Proteins. 2000 Oct 1;41(1):98-107.
The widening gap between known protein sequences and their functions has led to the practice of assigning a potential function to a protein on the basis of sequence similarity to proteins whose function has been experimentally investigated. We present here a critical view of the theoretical and practical bases for this approach. The results obtained by analyzing a significant number of true sequence similarities, derived directly from structural alignments, point to the complexity of function prediction. Different aspects of protein function, including (i) enzymatic function classification, (ii) functional annotations in the form of key words, (iii) classes of cellular function, and (iv) conservation of binding sites can only be reliably transferred between similar sequences to a modest degree. The reason for this difficulty is a combination of the unavoidable database inaccuracies and the plasticity of protein function. In addition, analysis of the relationship between sequence and functional descriptions defines an empirical limit for pairwise-based functional annotations, namely, the three first digits of the six numbers used as descriptors of protein folds in the FSSP database can be predicted at an average level as low as 7.5% sequence identity, two of the four EC digits at 15% identity, half of the SWISS-PROT key words related to protein function would require 20% identity, and the prediction of half of the residues in the binding site can be made at the 30% sequence identity level.

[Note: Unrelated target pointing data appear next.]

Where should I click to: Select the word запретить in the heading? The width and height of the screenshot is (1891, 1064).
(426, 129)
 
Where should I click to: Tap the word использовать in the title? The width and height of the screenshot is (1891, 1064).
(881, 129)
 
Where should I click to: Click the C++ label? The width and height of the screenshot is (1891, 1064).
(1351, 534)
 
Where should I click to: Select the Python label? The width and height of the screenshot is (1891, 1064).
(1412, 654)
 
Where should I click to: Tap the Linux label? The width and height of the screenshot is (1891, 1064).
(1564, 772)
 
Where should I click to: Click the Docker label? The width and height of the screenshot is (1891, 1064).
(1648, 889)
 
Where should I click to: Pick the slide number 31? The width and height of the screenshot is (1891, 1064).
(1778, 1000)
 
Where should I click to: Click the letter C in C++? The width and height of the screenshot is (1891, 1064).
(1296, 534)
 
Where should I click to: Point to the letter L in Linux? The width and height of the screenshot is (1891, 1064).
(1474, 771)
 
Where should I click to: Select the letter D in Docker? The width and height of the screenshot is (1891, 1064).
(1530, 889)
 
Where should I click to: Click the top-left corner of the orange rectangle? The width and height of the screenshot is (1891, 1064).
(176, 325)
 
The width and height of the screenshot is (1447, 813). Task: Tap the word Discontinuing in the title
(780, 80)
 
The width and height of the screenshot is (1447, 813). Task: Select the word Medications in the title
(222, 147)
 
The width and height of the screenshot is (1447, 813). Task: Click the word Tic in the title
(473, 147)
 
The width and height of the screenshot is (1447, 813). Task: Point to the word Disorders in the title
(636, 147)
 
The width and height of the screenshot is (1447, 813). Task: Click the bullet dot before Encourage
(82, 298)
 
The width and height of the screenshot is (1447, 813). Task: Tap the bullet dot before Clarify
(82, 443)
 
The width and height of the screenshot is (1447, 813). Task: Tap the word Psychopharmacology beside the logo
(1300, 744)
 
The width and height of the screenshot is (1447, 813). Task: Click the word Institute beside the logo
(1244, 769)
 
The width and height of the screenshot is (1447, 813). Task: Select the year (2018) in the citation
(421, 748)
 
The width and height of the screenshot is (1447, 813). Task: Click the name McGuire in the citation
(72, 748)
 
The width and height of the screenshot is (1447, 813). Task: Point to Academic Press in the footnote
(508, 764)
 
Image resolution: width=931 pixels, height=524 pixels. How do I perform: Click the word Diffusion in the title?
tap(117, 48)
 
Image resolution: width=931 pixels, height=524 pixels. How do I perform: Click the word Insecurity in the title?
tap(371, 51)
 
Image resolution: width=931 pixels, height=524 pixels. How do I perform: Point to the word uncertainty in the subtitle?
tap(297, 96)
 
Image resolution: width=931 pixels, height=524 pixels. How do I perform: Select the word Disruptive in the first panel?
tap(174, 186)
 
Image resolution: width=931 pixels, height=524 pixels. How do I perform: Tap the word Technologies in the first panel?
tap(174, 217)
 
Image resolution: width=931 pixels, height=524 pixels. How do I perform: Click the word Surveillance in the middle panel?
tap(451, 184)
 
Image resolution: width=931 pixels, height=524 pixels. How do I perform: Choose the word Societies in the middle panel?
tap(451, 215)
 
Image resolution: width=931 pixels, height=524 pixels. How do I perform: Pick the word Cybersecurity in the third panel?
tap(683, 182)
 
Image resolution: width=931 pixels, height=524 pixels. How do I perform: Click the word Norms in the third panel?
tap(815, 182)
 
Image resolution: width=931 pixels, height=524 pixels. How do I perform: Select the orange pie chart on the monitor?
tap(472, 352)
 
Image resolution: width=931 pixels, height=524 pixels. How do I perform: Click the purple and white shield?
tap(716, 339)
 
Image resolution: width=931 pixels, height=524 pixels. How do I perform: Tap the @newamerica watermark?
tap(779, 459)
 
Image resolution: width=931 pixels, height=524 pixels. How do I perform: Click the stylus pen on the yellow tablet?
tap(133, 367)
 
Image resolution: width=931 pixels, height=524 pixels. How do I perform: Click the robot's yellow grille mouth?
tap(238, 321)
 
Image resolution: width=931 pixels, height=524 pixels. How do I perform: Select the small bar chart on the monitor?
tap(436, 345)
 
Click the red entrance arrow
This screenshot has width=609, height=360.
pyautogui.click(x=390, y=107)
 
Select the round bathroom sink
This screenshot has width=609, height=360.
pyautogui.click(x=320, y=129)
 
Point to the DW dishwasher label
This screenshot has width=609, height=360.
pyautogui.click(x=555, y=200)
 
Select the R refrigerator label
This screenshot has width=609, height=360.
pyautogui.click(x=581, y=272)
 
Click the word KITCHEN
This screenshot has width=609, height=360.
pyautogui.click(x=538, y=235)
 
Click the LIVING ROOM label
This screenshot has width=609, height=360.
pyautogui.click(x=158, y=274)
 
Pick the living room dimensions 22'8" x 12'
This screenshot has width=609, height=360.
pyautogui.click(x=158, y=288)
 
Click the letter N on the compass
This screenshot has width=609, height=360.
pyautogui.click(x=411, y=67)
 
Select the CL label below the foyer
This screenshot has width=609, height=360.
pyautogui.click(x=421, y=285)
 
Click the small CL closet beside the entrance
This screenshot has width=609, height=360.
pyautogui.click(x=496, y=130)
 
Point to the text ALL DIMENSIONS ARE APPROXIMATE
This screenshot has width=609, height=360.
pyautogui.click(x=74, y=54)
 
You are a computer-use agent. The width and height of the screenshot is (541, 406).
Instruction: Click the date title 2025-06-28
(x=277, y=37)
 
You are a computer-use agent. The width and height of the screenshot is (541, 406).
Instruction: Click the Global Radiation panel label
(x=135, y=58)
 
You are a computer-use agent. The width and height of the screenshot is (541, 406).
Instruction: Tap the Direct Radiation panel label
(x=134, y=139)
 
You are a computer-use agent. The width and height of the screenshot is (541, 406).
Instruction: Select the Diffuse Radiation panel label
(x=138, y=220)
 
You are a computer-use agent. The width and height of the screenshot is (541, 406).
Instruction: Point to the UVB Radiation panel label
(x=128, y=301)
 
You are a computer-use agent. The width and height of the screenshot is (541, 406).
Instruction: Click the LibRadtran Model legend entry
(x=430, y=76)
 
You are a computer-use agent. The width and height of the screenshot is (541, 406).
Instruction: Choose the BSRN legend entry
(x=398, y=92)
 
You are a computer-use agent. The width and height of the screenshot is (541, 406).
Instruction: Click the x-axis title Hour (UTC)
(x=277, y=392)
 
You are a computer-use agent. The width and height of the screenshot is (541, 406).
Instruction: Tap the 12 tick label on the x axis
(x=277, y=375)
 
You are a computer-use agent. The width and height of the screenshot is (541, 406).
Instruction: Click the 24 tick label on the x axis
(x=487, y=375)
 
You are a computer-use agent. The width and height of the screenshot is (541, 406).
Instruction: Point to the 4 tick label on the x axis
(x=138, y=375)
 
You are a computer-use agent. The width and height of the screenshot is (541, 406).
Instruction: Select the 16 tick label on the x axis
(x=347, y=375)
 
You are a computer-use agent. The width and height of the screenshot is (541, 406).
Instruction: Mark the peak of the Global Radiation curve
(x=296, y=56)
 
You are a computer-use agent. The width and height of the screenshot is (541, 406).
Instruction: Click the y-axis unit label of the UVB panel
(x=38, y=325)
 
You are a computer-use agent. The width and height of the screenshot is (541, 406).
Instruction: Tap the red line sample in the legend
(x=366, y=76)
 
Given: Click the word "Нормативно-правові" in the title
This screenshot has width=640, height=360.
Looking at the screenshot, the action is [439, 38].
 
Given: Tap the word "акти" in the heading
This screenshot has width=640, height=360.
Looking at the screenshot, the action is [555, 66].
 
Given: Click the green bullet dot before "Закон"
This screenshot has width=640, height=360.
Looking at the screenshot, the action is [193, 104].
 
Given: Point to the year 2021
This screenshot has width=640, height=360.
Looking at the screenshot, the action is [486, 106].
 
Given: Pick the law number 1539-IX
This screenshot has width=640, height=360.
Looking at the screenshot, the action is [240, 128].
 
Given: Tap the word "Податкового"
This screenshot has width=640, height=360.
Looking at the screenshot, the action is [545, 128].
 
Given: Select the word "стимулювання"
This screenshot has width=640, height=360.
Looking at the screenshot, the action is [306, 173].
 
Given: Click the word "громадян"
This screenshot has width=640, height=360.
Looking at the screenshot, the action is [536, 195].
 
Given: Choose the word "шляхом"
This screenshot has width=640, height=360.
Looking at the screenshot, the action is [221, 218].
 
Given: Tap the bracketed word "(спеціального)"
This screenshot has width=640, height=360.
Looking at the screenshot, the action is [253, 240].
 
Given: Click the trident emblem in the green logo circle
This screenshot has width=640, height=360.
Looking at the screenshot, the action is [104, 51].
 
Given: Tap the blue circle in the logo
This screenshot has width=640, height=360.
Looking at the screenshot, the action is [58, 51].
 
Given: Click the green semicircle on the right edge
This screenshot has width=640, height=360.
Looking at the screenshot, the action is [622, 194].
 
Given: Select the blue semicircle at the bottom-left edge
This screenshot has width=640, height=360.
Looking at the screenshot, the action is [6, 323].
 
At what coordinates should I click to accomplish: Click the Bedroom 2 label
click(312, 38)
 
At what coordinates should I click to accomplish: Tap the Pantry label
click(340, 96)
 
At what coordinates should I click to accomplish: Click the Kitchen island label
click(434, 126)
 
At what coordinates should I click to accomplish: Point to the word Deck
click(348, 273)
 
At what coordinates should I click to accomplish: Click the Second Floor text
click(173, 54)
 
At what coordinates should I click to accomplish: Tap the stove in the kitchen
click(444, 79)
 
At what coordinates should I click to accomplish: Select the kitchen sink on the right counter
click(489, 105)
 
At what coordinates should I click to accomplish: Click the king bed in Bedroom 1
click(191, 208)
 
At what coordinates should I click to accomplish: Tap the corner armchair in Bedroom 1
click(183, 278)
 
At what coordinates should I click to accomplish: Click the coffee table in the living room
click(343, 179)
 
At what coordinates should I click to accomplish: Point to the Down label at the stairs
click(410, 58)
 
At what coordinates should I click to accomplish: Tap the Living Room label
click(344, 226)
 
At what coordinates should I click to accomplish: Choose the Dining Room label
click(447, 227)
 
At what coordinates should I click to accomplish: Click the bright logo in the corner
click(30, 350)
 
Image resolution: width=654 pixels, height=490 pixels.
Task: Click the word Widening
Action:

已知蛋白质序列与其功能之间日益扩大的差距,导致了基于与功能已通过实验研究的蛋白质的序列相似性来赋予蛋白质潜在功能的做法。在此,我们对这种方法的理论和实践基础提出批判性观点。通过分析大量直接源自结构比对的真实序列相似性所获得的结果,指出了功能预测的复杂性。蛋白质功能的不同方面,包括(i)酶功能分类,(ii)关键词形式的功能注释,(iii)细胞功能类别,以及(iv)结合位点的保守性,只能在相似序列之间以适度程度可靠地转移。造成这种困难的原因是不可避免的数据库不准确以及蛋白质功能的可塑性。此外,对序列与功能描述之间关系的分析确定了基于成对的功能注释的经验极限,即,在FSSP数据库中用作蛋白质折叠描述符的六个数字中的前三位数字,在序列同一性低至7.5%的平均水平下即可预测,四个EC数字中的两个在同一性为15%时可预测,与蛋白质功能相关的SWISS-PROT关键词的一半需要20%的同一性,并且在30%的序列同一性水平下可对结合位点中一半的残基进行预测。